Seated left to right in the pews of South Church Unitarian-Universalist are local clergy members
(back row) Angelo Pappas, Ann Stevenson, Will Saunders, Peg Custer, (front row) Vivan Martindale,
Mary James, Marta Flanagan and David Mark. They are all new columnists for the Herald. One of
them will write a column each week for the Community page.
Staff photo by Deb Cram
Herald gives new voice to local clergy
We’ve made a lot of changes at the Portsmouth Herald this week, and one of the most important will play out on our new Community Page, starting today, on Page C5.
"In Good Faith," a new weekly column written by members of the Portsmouth Ministerium - an interfaith organization of local churches, synagogues and congregations - will be devoted to giving voice to religious and spiritual issues in the Seacoast area.
"We all have a heart for this city," said the Rev. Vivan Martindale, pastor of Middle Street Baptist Church, who wrote the inaugural column that appears today’s paper. "We’re all concerned for the well-being of Portsmouth, for its faith, and for its culture."
The Portsmouth Ministerium has been around - in one form or another - since at least the early 1960s, if not earlier, said Martindale. The organization’s membership represents various Christian denominations, including Greek Orthodox, Roman Catholic and Protestant, as well as the Bahai, Unitarian and Jewish faiths.
Earlier this year, as plans for the Herald’s new third section grew closer to completion, we approached the Ministerium. We wanted to create a new Religion Page that would better reflect the thoughts, opinions and struggles taking place within the hearts and minds of the Seacoast communities that make up the various congregations.

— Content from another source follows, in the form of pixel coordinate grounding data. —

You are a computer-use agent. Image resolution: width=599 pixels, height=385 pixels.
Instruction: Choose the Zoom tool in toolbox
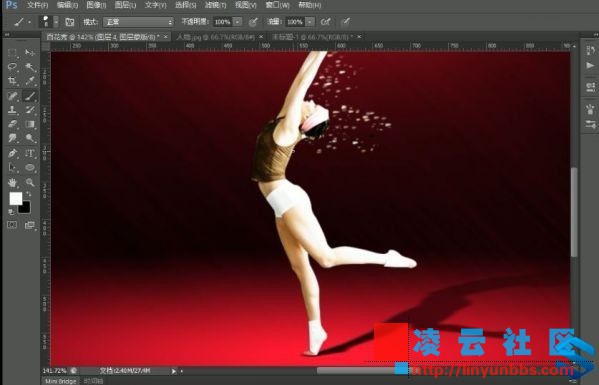tap(30, 183)
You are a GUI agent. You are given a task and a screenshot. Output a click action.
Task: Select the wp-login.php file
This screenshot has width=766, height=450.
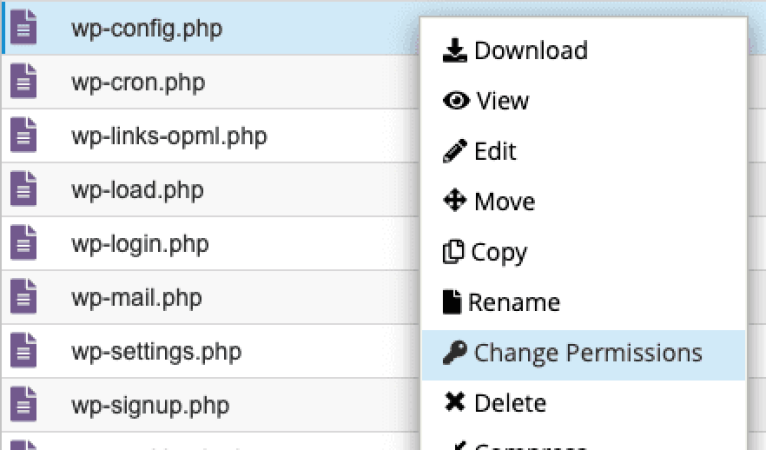pos(140,244)
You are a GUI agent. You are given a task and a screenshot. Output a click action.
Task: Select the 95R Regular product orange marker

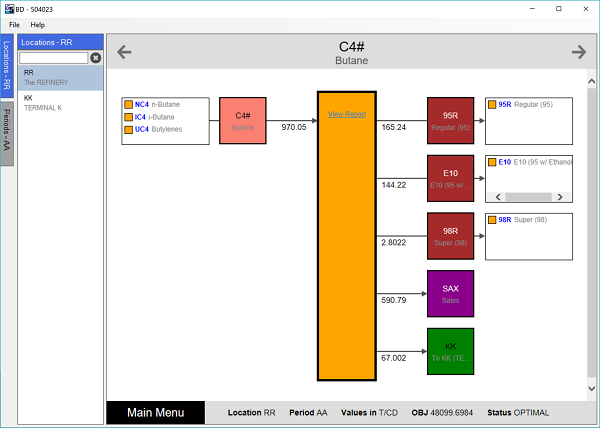pos(491,104)
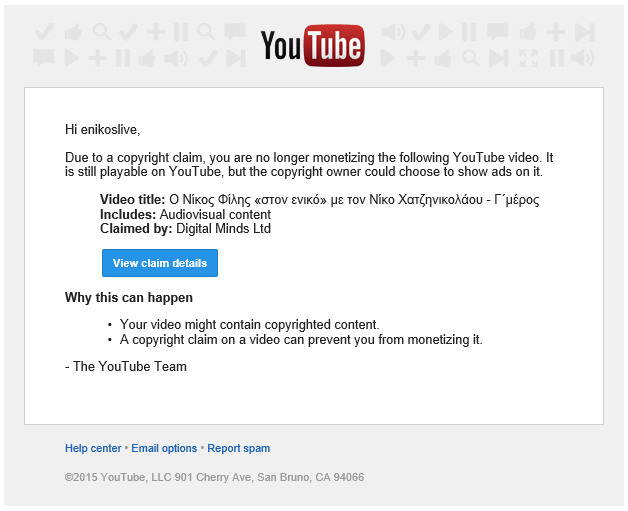Click the skip-next icon at top-right corner
This screenshot has height=511, width=628.
coord(585,32)
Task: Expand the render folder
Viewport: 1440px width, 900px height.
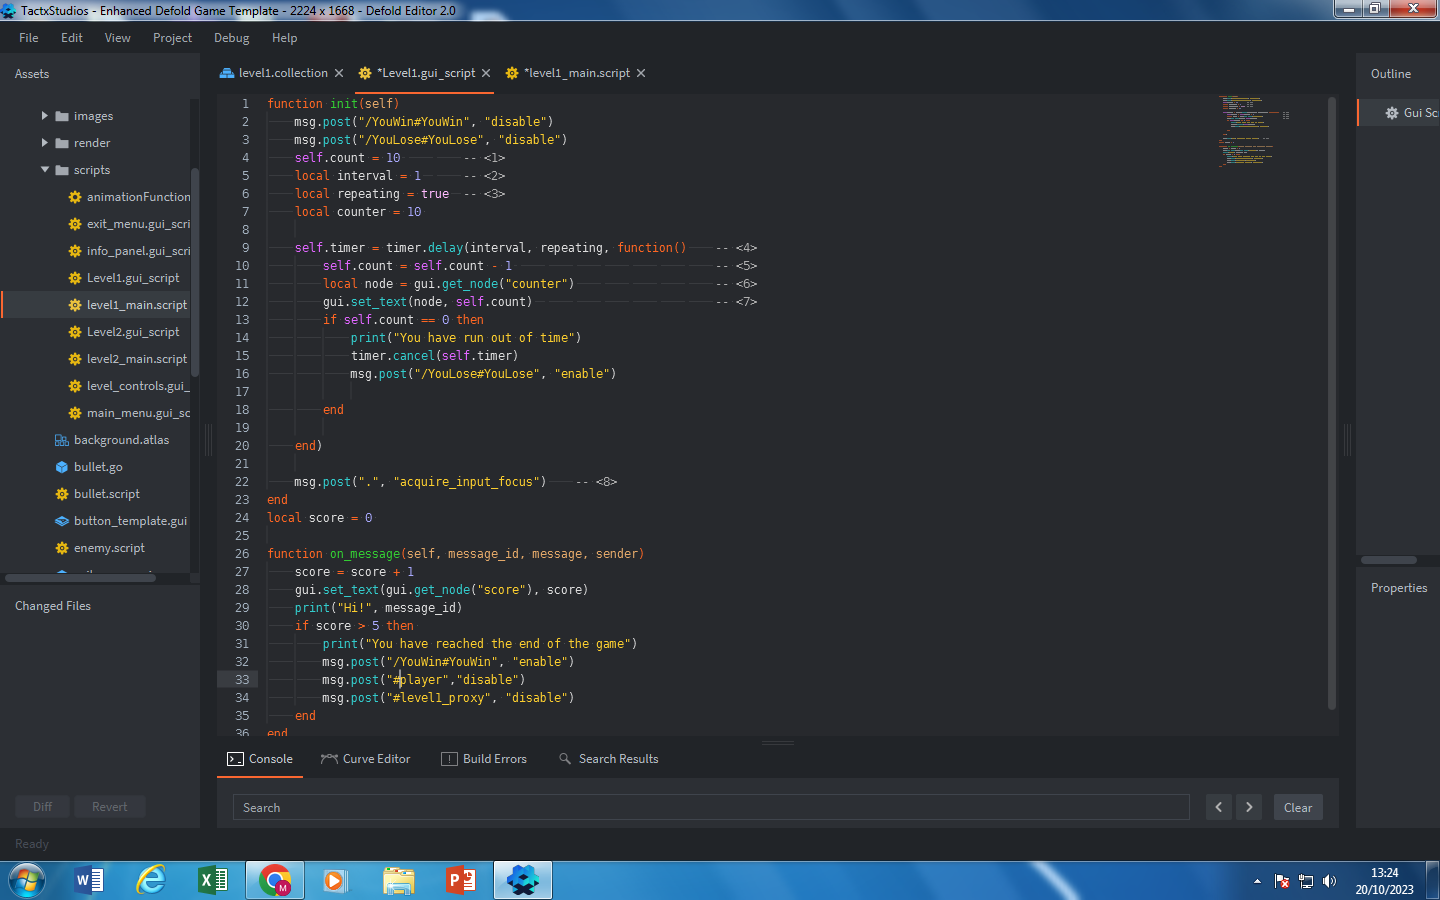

Taking a page from the Christian Science Monitor newspaper and its daily religious article, and following up on the success of the "Spiritually Speaking" column in our sister newspaper, The York Weekly, we approached the Ministerium with an offer of space for a weekly column rotated amongst its various members.
"I can’t speak for everyone," said Martindale. "But I believe this column will allow us to give voice to issues of faith that impact people’s lives."
According to Martindale, recent studies have shown that 95 percent of the American public describe themselves as "spiritual," and say that "spiritual issues" are important. However, he said, very few describe themselves as "religious."
"Less than 40 percent of Rockingham County (residents) has any connection to a community of faith, so that means there is a large group of people who are not connected but who think of themselves in terms of faith - it’s very personal and independent," Martindale said. "To me that’s an oxymoron - it’s like being a hockey player with no team. It’s a lot of fun: You shoot, you score - no problem.
"This column will raise many issues regarding faith and relationships," he said. "From parent and child, to friend and co-worker - how we relate to each other and to God. We’ll discuss issues of ethics in terms of right and wrong, in terms of social responsibility, such as housing, living wages, homelessness, the lack of medical coverage, to name just a few. We’ll also cover issues such as prayer, worship and growth in personal understanding."
How will the members of the Ministerium judge the success of the column?
"The fact that we’re getting any kind of a hearing from the local media is already a success," he said. "I look at it in kind of the same way as I do the sign out in front of our church. We put a message on that sign that I change from time to time. I have no idea how many people read it. But you know what? We’ve had two people join the congregation in the three years since I’ve been here because they were attracted by what they read on the sign. It piques people’s curiosity. We’re just going to do it and have faith that people will read the thing."
Michael Keating is managing editor of features at Seacoast Newspapers.